Rasim Ozan Kütahyalı, Ertuğrul Özkök’ün yüzüne karşı itirafta bulunurken, yanında oturan Nagehan Alçı’nın gözleri faltaşı gibi açılmış, yüzü gerilmişti. Aklından geçen neydi sizce? Kendisiyle ilgili itirafta bulunan Rasim, Nagehan ile ilgili bir bomba da patlatır mıydı? Gerçi Nagehan’ın kendisi bomba zaten diyebilirsiniz, kocasının patlatmasına ne hacet!
Rasim Ozan Kütahyalı’nın itirafında, o zamanki Star yönetiminde bu tür “operasyonları” birlikte planladıkları ama şimdi muhalif saflarda oldukları için ismini vermek istemediği kişiler de var. Kim bu içimizdeki beyaz taşlar?
Hadi bir tanesini ben ifşa edeyim; bugün Davutoğlu’nun Karar gazetesinde AKP’ye muhalif yazılar döşenen Mustafa Karaalioğlu!

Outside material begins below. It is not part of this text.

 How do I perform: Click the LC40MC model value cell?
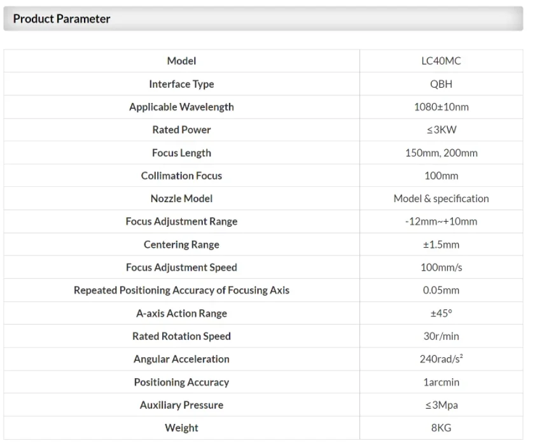point(441,61)
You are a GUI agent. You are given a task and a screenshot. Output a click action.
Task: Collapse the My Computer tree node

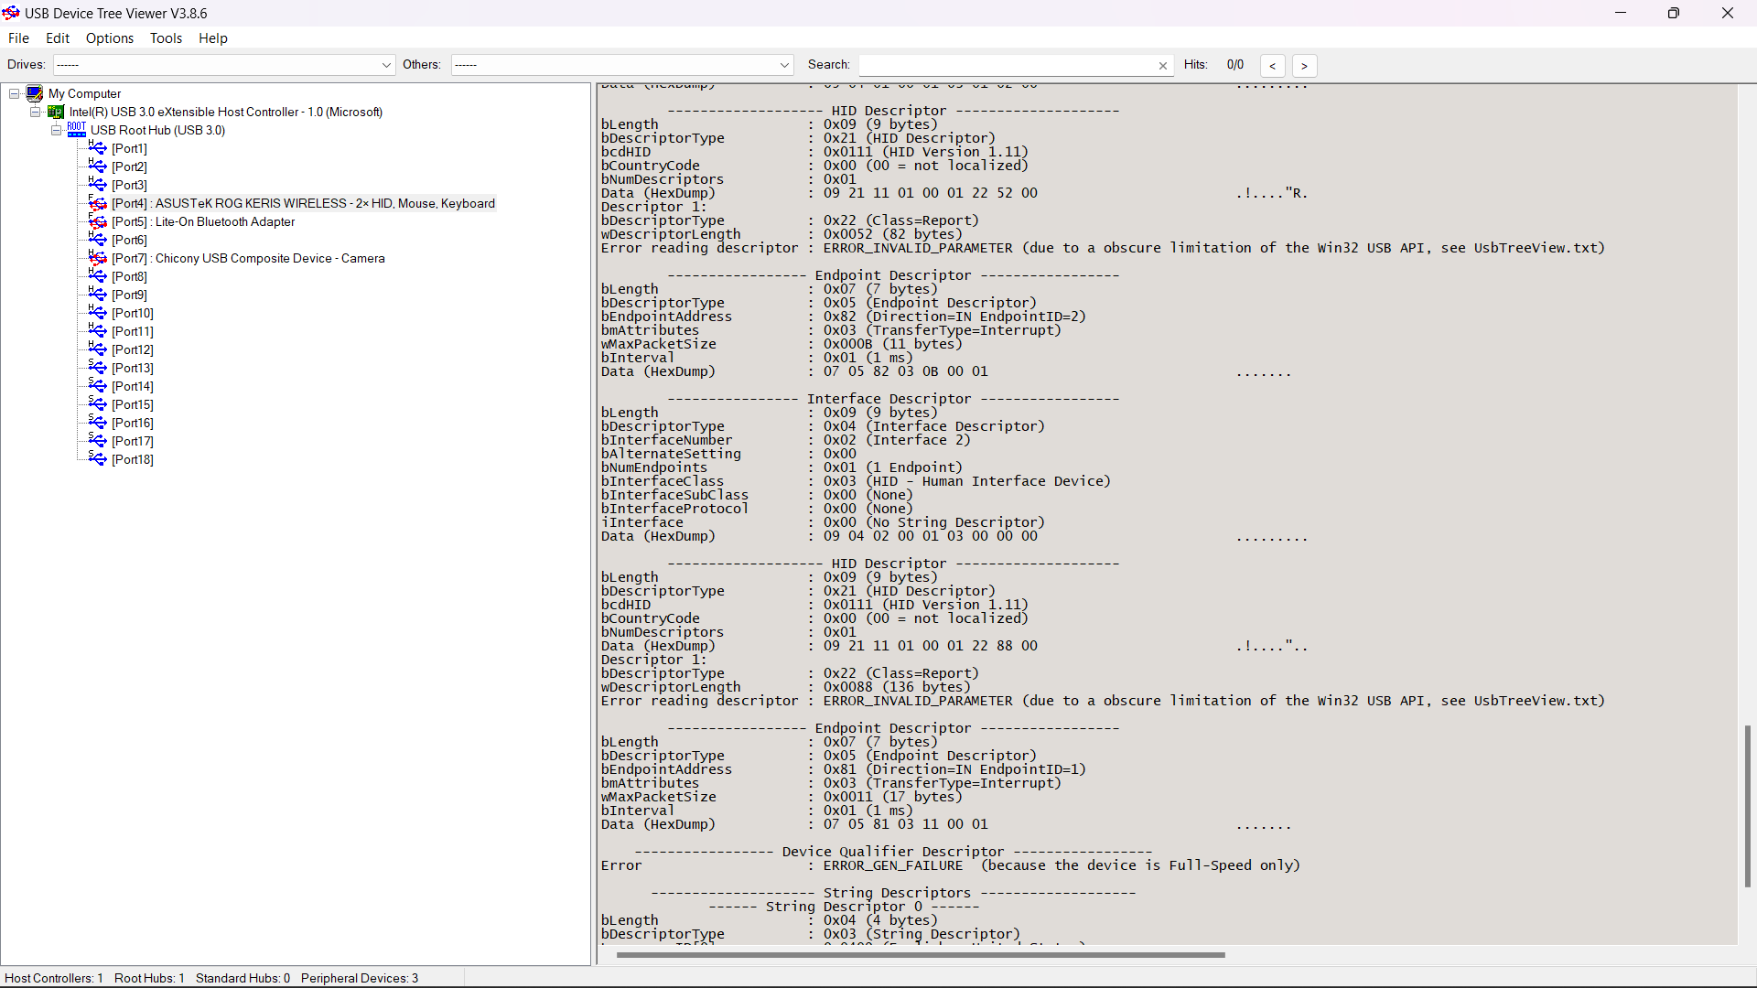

Biz yine Rasim Ozan Kütahyalı’nın itirafına gelelim; itiraf, Ertuğrul Özkök’ün sorusu üzerine başlıyor:
“Şimdi bak Rasim, burada güzel bir sohbet yapıyoruz. Geçmiş meçmiş beni ilgilendirmiyor. Hesaplaşma meselelerini kafama takmam ama tamamen psikolojik bir şeyi merak ediyorum. Türkiye’de bir dönem birtakım gazeteciler, birtakım insanları hapse attırmaya uğraştı. Ben de girebilirdim açıkçası. Gazeteleri açıyorum, ya sen ‘yarın atılacak, öbür gün atılacak’ diye yazıyorsun. O günlerde Star gazetesinin manşetinde vardı bunlar. Hakikaten o dönem bizi hapse attırmaya uğraştınız mı?”
Rasim Ozan Kütahyalı’nın itirafı bu sorudan sonra geliyor. Çünkü Aydın Doğan, Hürriyet ve Ertuğrul Özkök, Rasim ve ortaklarının yıkmaya çalıştığı eski rejimin sembolleriymiş.
Rasim ve ortakları sonunda başarılı olacaklar, Ertuğrul Özkök Hürriyet’ten ayrılacak, Doğan Medya Demirören’e satılacak ve Hürriyet’in başına da Ahmet Hakan diye gazeteci müsveddesi bile denemeyecek biri gelecekti.
Peki, Ertuğrul Özkök’ün bu itirafa tepkisi ne oldu dersiniz:
“Bu bir hesaplaşma falan değil. Bu masanın etrafında oturan herkesin geçmişle ilgili hataları vardır.”
Kimileriniz, “bu mu yani, bu kadar mı” diyebilir. Evet bu kadar. Ertuğrul Özkök zaten soruyu sorarken de hesap sormak için sormadığının altını çiziyor. Yeni kankası Nagehan ve eşi Rasim’i aklama derdinde. Eh ne de olsa kendisi de bir zamanlar “gazeteciler köpektir” diye yazılar yazıyordu. Köpek olduktan sonra ha patronun köpeği olmuşsun ha iktidarın?
Dün akşamki programda yaşananlar, Türkiye’nin bir döneminin, AKP’nin en azgın şekilde Türkiye Cumhuriyeti’ne saldırdığı dönemin bir özeti aslında. Rasim’i de, Nagehan’ı da, Ertuğrul’u da bu dönemin en önemli figürleriydiler ve aslında her ne kadar birbirlerine karşıymış gibi görünseler de hizmet ettikleri şey aynıydı: AKP faşizmi!